Sunday, March 31, 2024

Kanonikos Plaki

 First, allow me to apologise to the Greeks for appropriating your cuisine and possibly misusing your language - or not. I mean, I don't understand Greek so I don't actually know how wrong - or, jagged it perhaps, right that title is.

But anyway, I digress.

In a way this dish is on the way to being another Jeanie Easter tradition - I am so easily led into making everything a set pattern - but this dish ticks all important boxes for any table which will be surrounded by a variety of requirements.

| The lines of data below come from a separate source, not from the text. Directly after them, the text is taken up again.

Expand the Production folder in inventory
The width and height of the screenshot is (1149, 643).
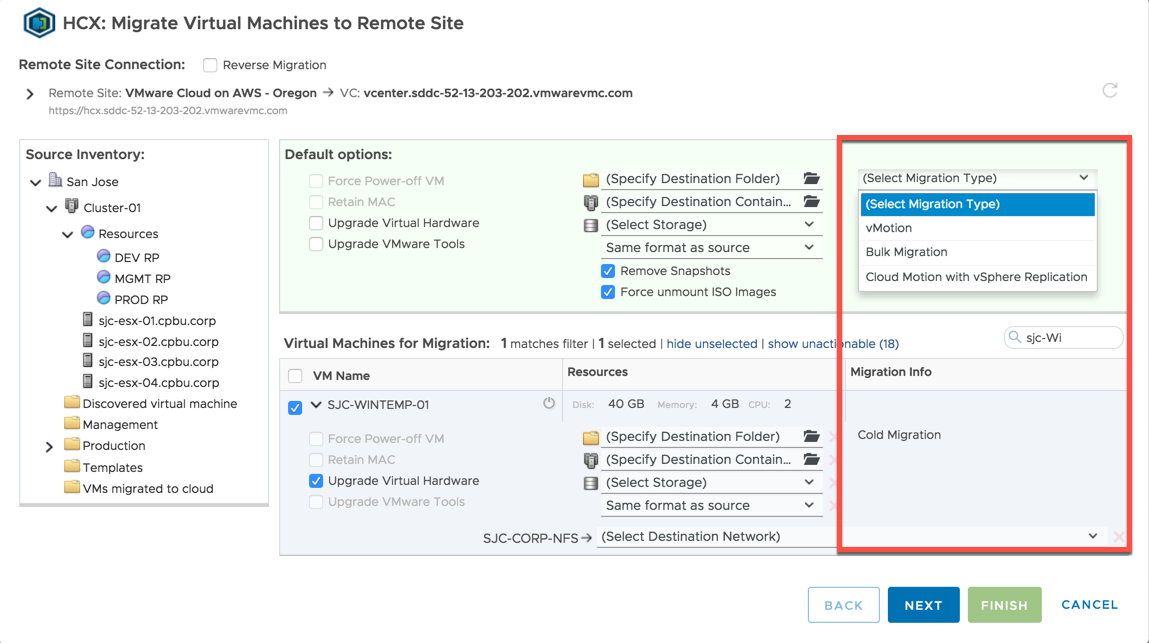click(49, 447)
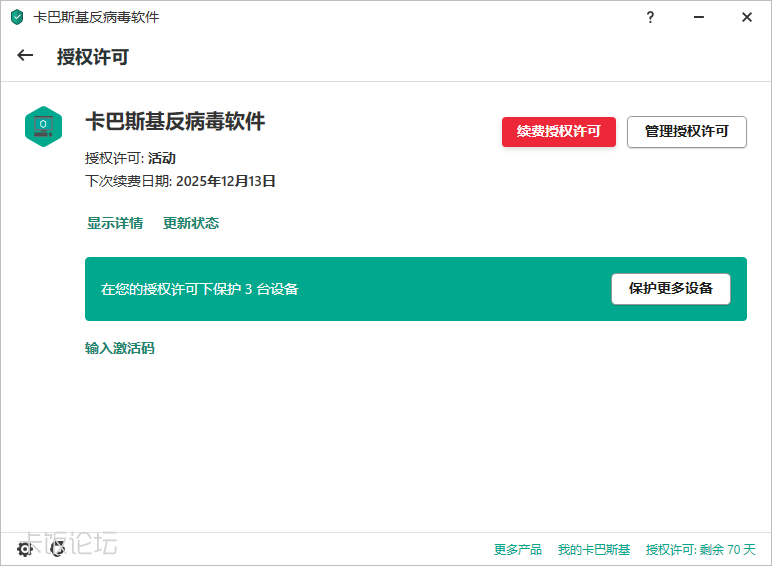This screenshot has height=566, width=772.
Task: Click 授权许可: 剩余 70 天 status link
Action: [x=701, y=550]
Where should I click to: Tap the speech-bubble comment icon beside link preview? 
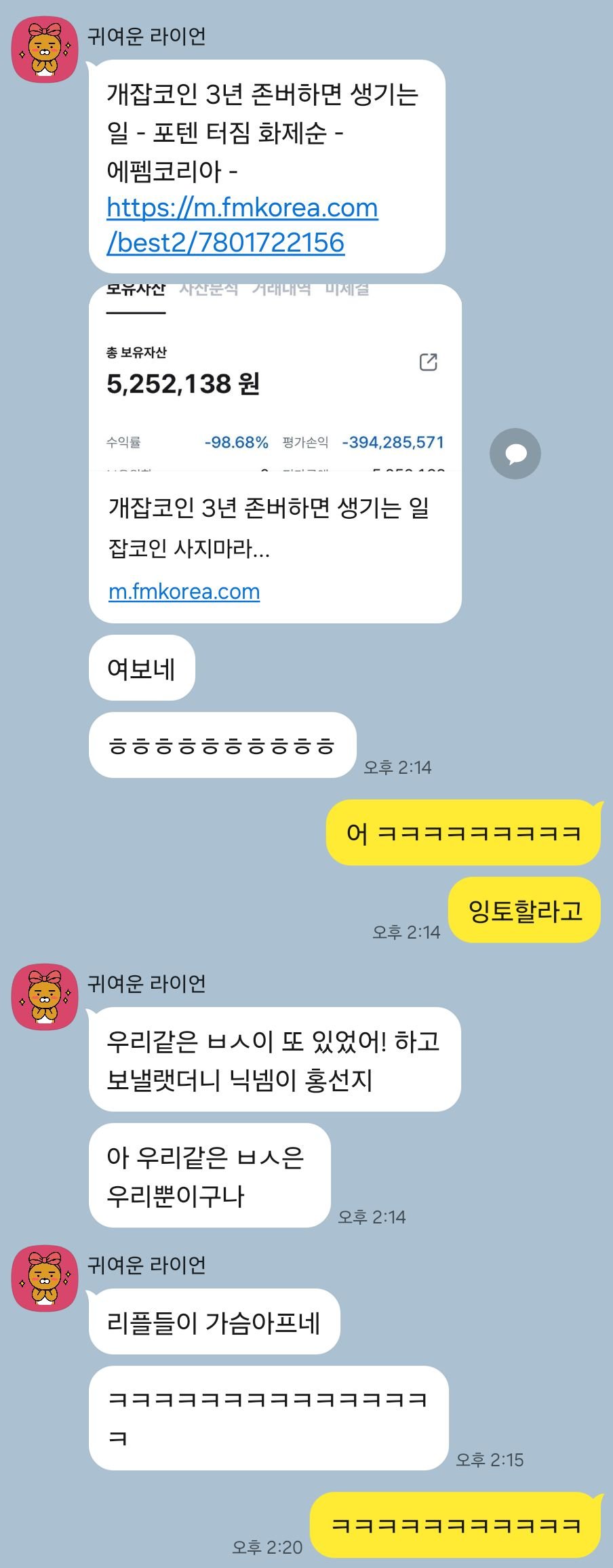(515, 454)
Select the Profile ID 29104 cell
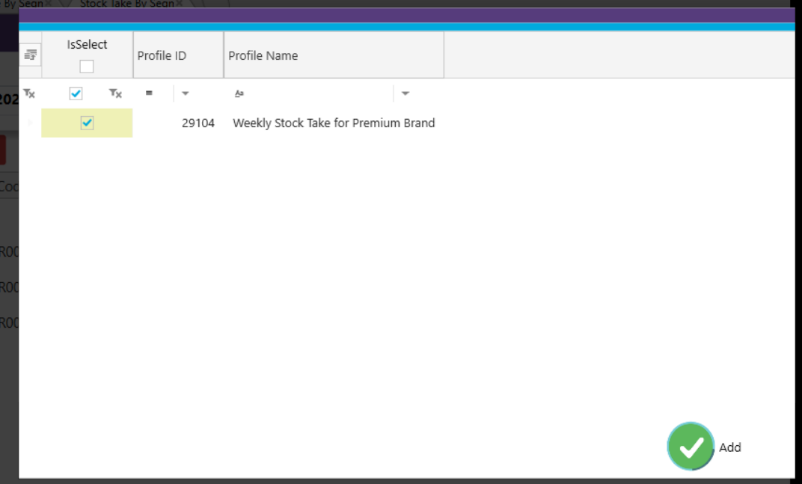Screen dimensions: 802x484 (x=197, y=123)
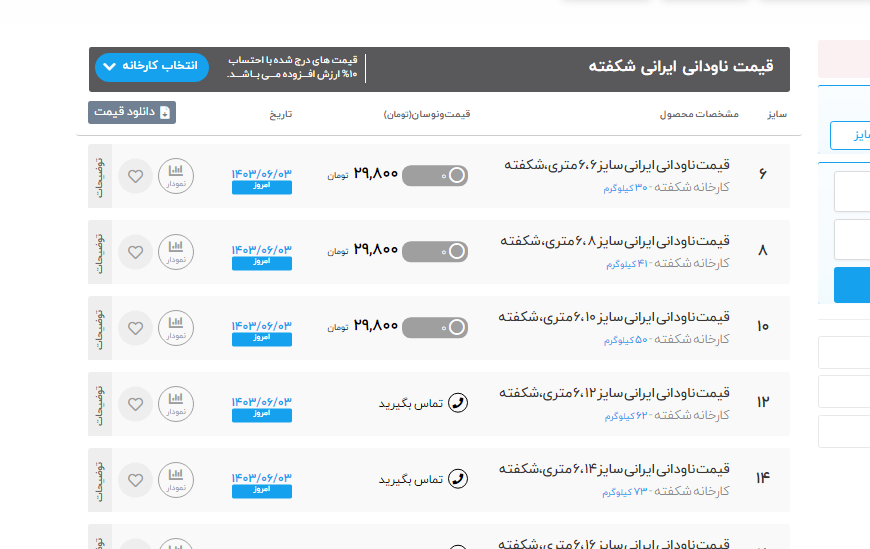Toggle the price switch in size 6 row
The height and width of the screenshot is (549, 870).
[x=435, y=176]
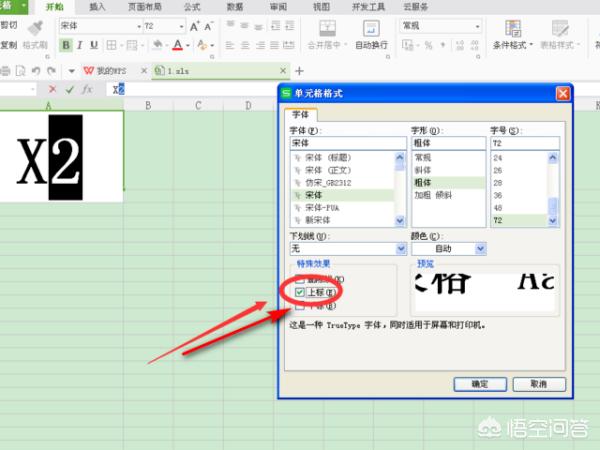Open the 下划线 underline dropdown
The width and height of the screenshot is (600, 450).
click(401, 247)
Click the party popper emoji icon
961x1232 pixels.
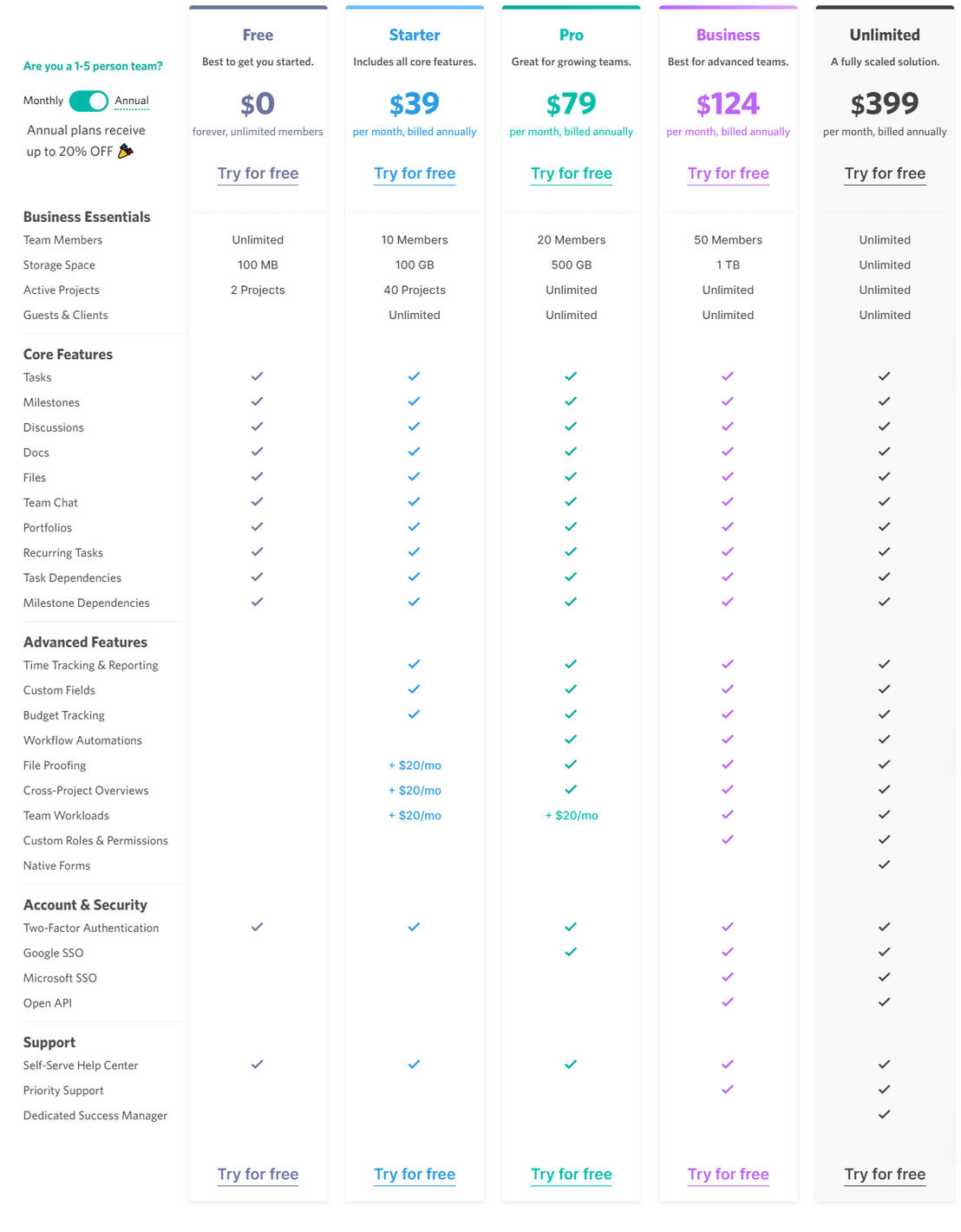126,151
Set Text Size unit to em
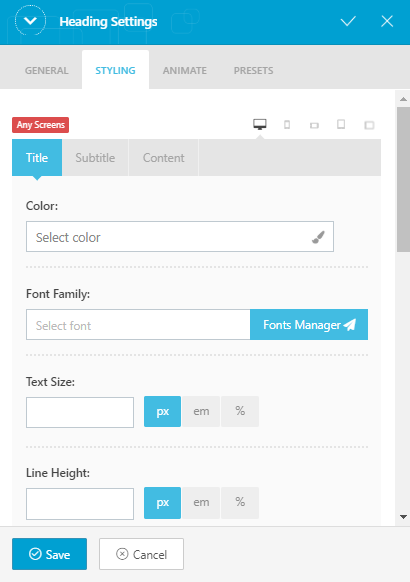Image resolution: width=410 pixels, height=582 pixels. click(x=201, y=411)
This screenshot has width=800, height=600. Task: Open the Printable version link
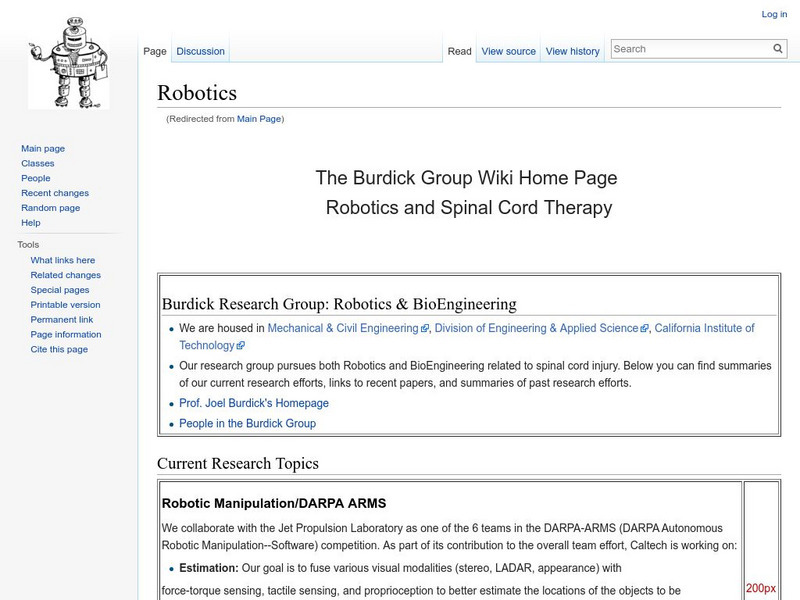coord(65,305)
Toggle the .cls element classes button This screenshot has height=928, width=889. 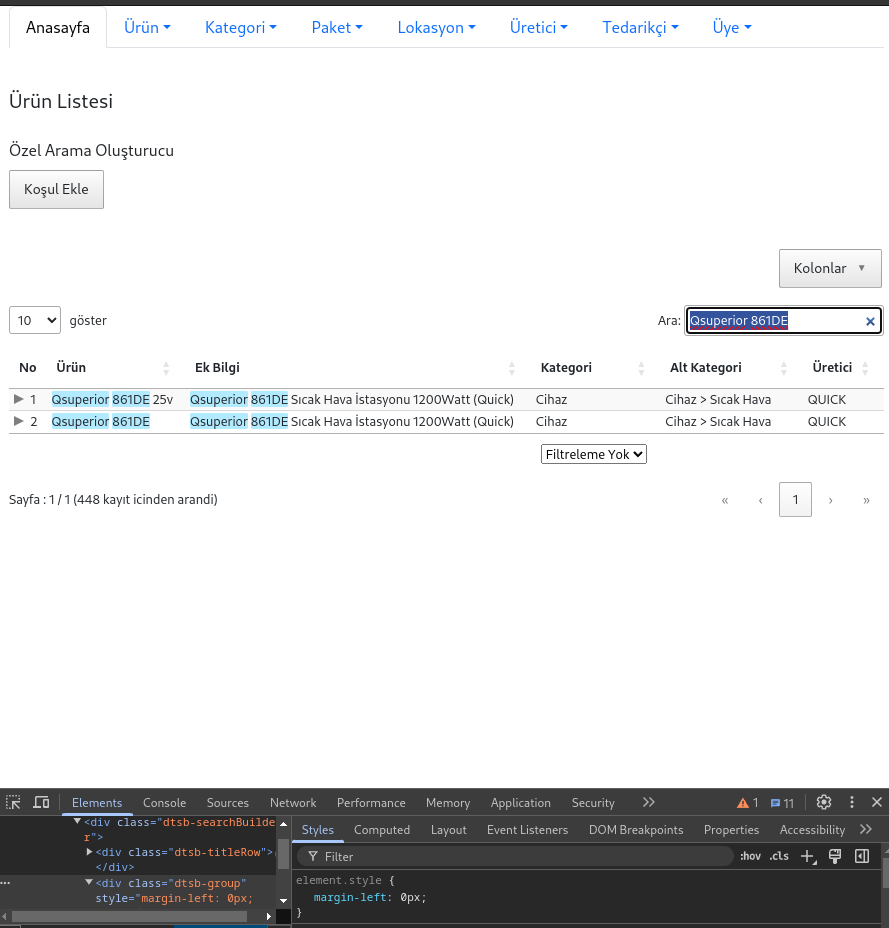point(778,856)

This is its second year of gracing the table.

It is vegan, gluten-free, low-fat, high-fibre, and tastes delicious enough for people who are scared of the words vegan and gluten-free to delight. 

Added bonus is this year I eschewed the recipe and winged it.

The basic instructions for it (as I took no pictures) is:

Soak white beans (not, however, gigantic white beans as the resident V-man doesn't trust big beans so I didn't have any even if that fact wasn't part of the equation) for a bit and then cook until tender. 

 Put the beans and about 1/4 cup cooking water into a greased enamel bowl and put on top 1/3 chopped onion, 3 chopped cloves of garlic and about a dozen tiny cherry tomatoes from the struggling vine at the back door halved. Pour 1/2 tin smooshed tomatoes over (you can salt and pepper it too if you wanted) and do a couple of stirs but not too particular.

Place in a moderate to hot oven for about 20 minutes or however long other stuff is going on.

I didn't today but would probably sing even louder if fresh parsley or lemon juice were a final touch but was delicious and declared a winner on the cold out of the fridge a few hours later by V.


Oh look - I did take a photo - from back - beans, broccoli and  steamed beans, Traditional Cauliflower Cheese, roasted pumpkin/onion/carrot/garlic/potatoes, roast beetroot in foil and roast lamb.


Saturday, March 30, 2024

The traditional Easter cauliflower

 Perhaps this is the way family folklore begins.

See, my parents are in what Dad likes to call bonus time. And of late bonus time has become a bonus in a myriad of ways including sarcasm, because the busy-ness of life has been encroaching from all areas.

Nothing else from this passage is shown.